Parliament has passed the Valued Added Tax (Amendment) (No. 2) Bill, 2022 and amends the Value-Added Tax Act of 2013, (Act 870) and increases the VAT rate by 2.5% from the current rate of 12.5%.
The government is expected to raise GH¢2.7 billion revenue next year, 2023, through the amended bill which adjusts the VAT threshold and reviews the transitional provisions for the implementation of an electronic VAT system.
It revises the administrative penalties for non-compliance in relation to the electronic VAT and removes the VAT on betting, gambling and other games of chance.
The bill was presented and read for the first time in Parliament on December 19, 2022, by the Minister of Information on behalf of the Finance Minister and subsequently referred to the Finance Committee, which considered it under a certificate of urgency.
Chairman of the Finance Committee, Kwaku Kwarteng, who presented the report said in view of the need to raise additional domestic revenue for the development of the country, the committee, by a majority decision, recommended to the House to adopt its report and pass the bill into law.
He said the committee noted that the bill had removed the exemptions for imported textbooks and imported newspapers, architectural plans and similar plans and drawings, scientific and technical works, periodicals, magazines, trade catalogues, price lists, greeting cards, almanacs, calendars, diaries, stationery and other printed matter.
Those materials, he said, were now to be subject to VAT in the normal way.
VAT flat rate scheme threshold
He told the House that the committee noted that unless otherwise directed by the Commissioner-General in writing, a taxable person who was a retailer of goods and who made at the end of any period of 12 months taxable supplies of not less than GH₵200,00 but not exceeding GH₵500,000 was to account for the VAT payable at a flat rate of three per cent calculated on the value of the taxable supply.
“The committee noted that due to the recent general inflationary trends, the minimum threshold of GH₵2,000wo may have become relatively insignificant and therefore urged the Ministry of Finance to consider reviewing the thresholds in the future,” he said.
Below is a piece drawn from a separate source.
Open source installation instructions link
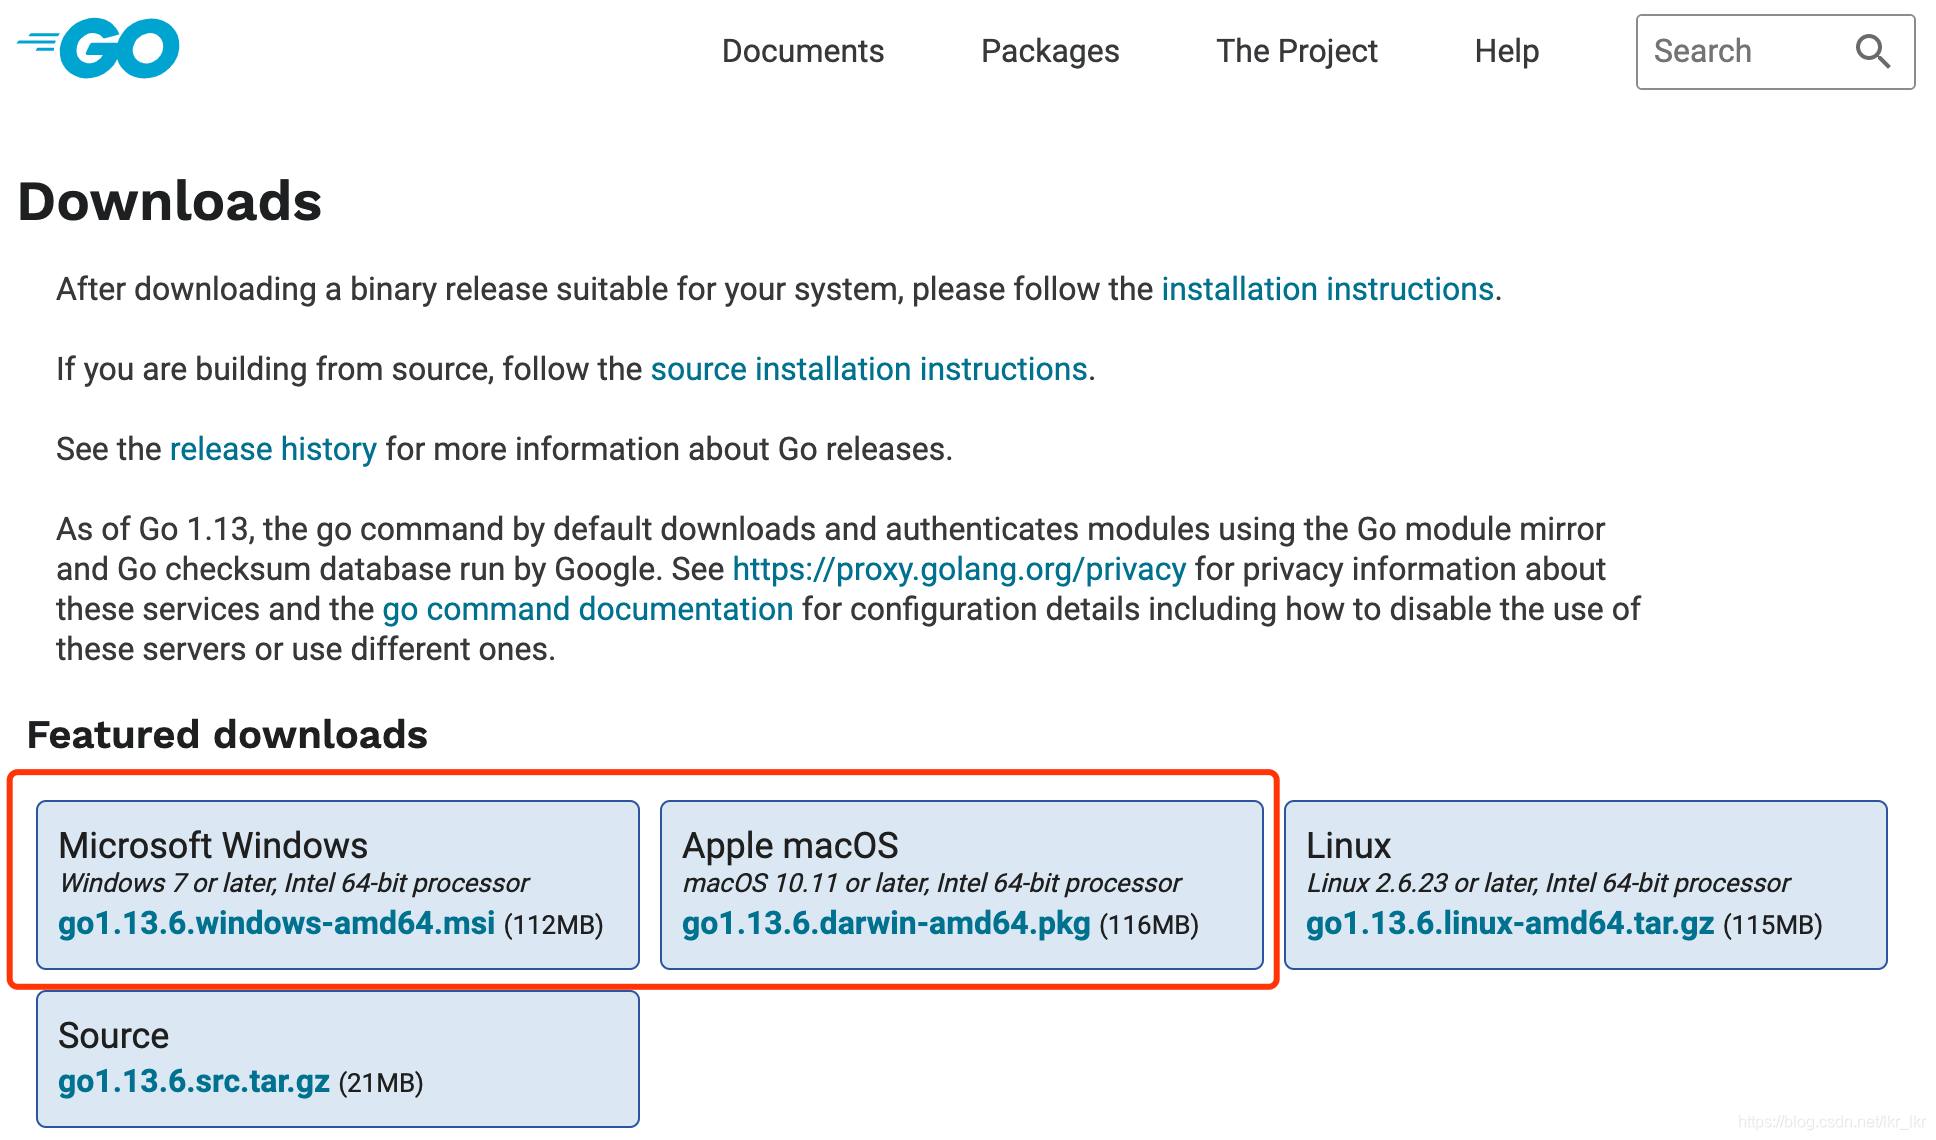Screen dimensions: 1936x1140 click(868, 369)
Inability to reach consensus
Mr Kwarteng informed the House that during the consideration of the bill, the Minority Caucus on the committee, led by the Ranking Member, Dr Cassiel Ato Forson, opposed to the bill because the recent upsurge in inflation had negatively affected the real incomes of people and hence increasing the VAT rate would bring hardship to the people.
“Also, they were of the opinion that the National Health Insurance Levy (NHIL) and the Ghana Education Trust Fund Levy (GETFund Levy) are all valued added taxes and hence increasing the VAT rate would make Ghana the highest VAT rate country on the continent.
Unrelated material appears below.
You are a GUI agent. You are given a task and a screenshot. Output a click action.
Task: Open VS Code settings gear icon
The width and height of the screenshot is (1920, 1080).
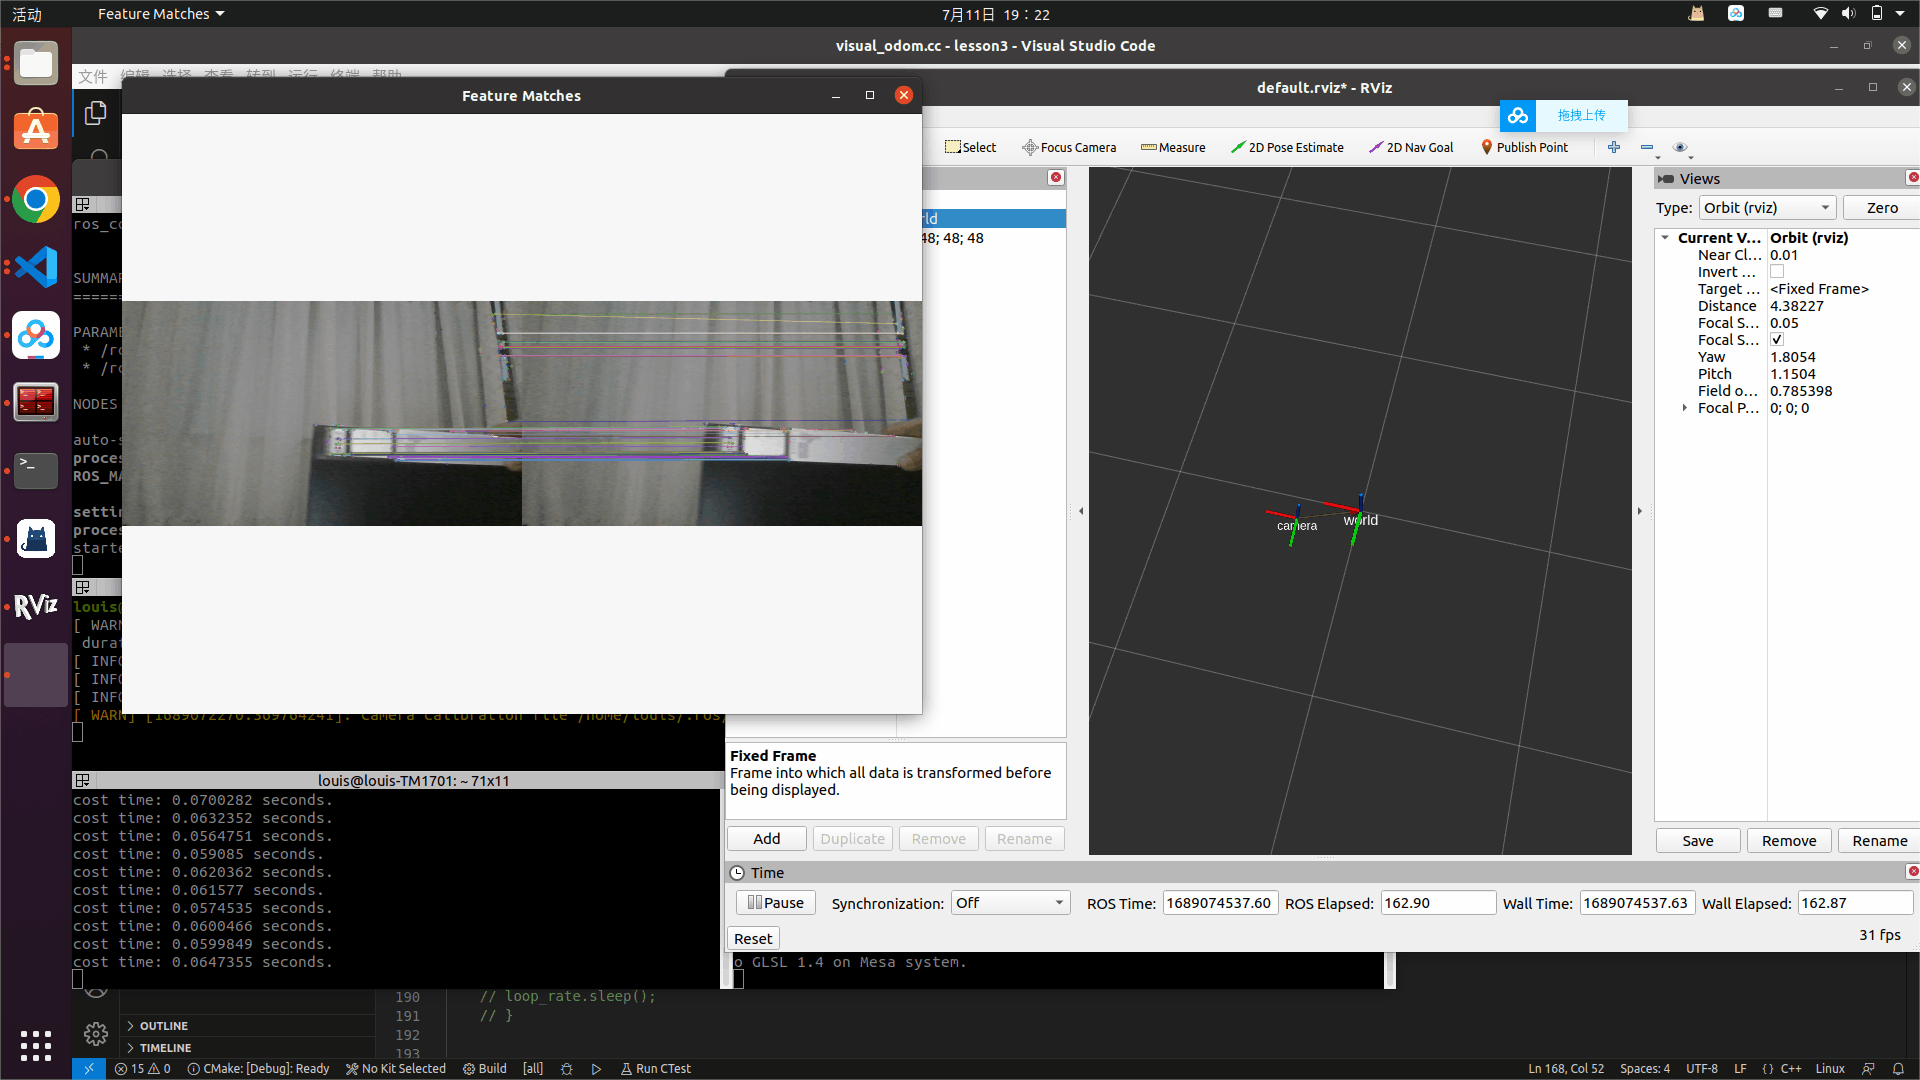point(96,1033)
“On the other hand, they conceded that failure to pass the bill will leave a fiscal shortfall of about GH¢2.7 billion for 2023 financial year alone,” he said.
Headcount
After the House debated the motion moved by the Finance Minister, Ken Ofori-Atta, for the second reading of the bill, the Second Deputy Speaker, Andrew Asiamah Amoako, put a question on the motion for those in favour to say “Ayes” and those against to say “No”. The Speaker ruled that the “Ayes” had it.
Unhappy with the Speaker’s ruling, the Minority Chief Whip, Mohammed-Mubarak Muntaka, cited Order 113 which bothered on division and challenged the ruling.
He subsequently called for a headcount or division and Mr Amoako ordered the Clerk at Table to conduct the headcount that saw the 136 Majority members voting “Ayes” and 135 Minority MPs voting “No”.
Opposition to bill
Earlier, the Minority Leader, Haruna Iddrisu, said as stated in the committee’s report, the Minority MPs were unable to support the imposition of an additional 2.5 per cent VAT which would overburden Ghanaians who were already reeling under excruciating hardship.
He said he did not believe that the population should be made to endure further the burden, which would increase the cost of living and doing business in Ghana.
He recalled how in 1995 when the New Patriotic Party, which was then in the Minority, did not see any merit in the introduction of VAT.
“Today, that tax instrument brings in over GH₵15 billion annually to support the running of the Ghanaian economy annually,” he said.
Bad track record
Digging into the past record of the previous government, the Deputy Majority Leader, Alexander Afenyo-Markin, recalled that from 2009 and 2016 that the NDC government was in power, the administration imposed a number of taxes.
He mentioned them as the imposition of a one per cent special import levy, 17 per cent on financial services, five per cent on real estate sales, exercise duty on petroleum, 17.5 per cent special petroleum tax, levies on Kayayei on local authorities, taxes on sanitary pads, cutlasses.
“When we came into office in 2017, we abolished these taxes and we took steps to reduce electricity tariffs between 15 per cent to 30 per cent and households benefitted from such reduction,” he said.
With the VAT of 2.5 per cent coming in as a matter of necessity, Mr Afenyo-Markin said 80 per cent of the new VAT would be dedicated to the road sector.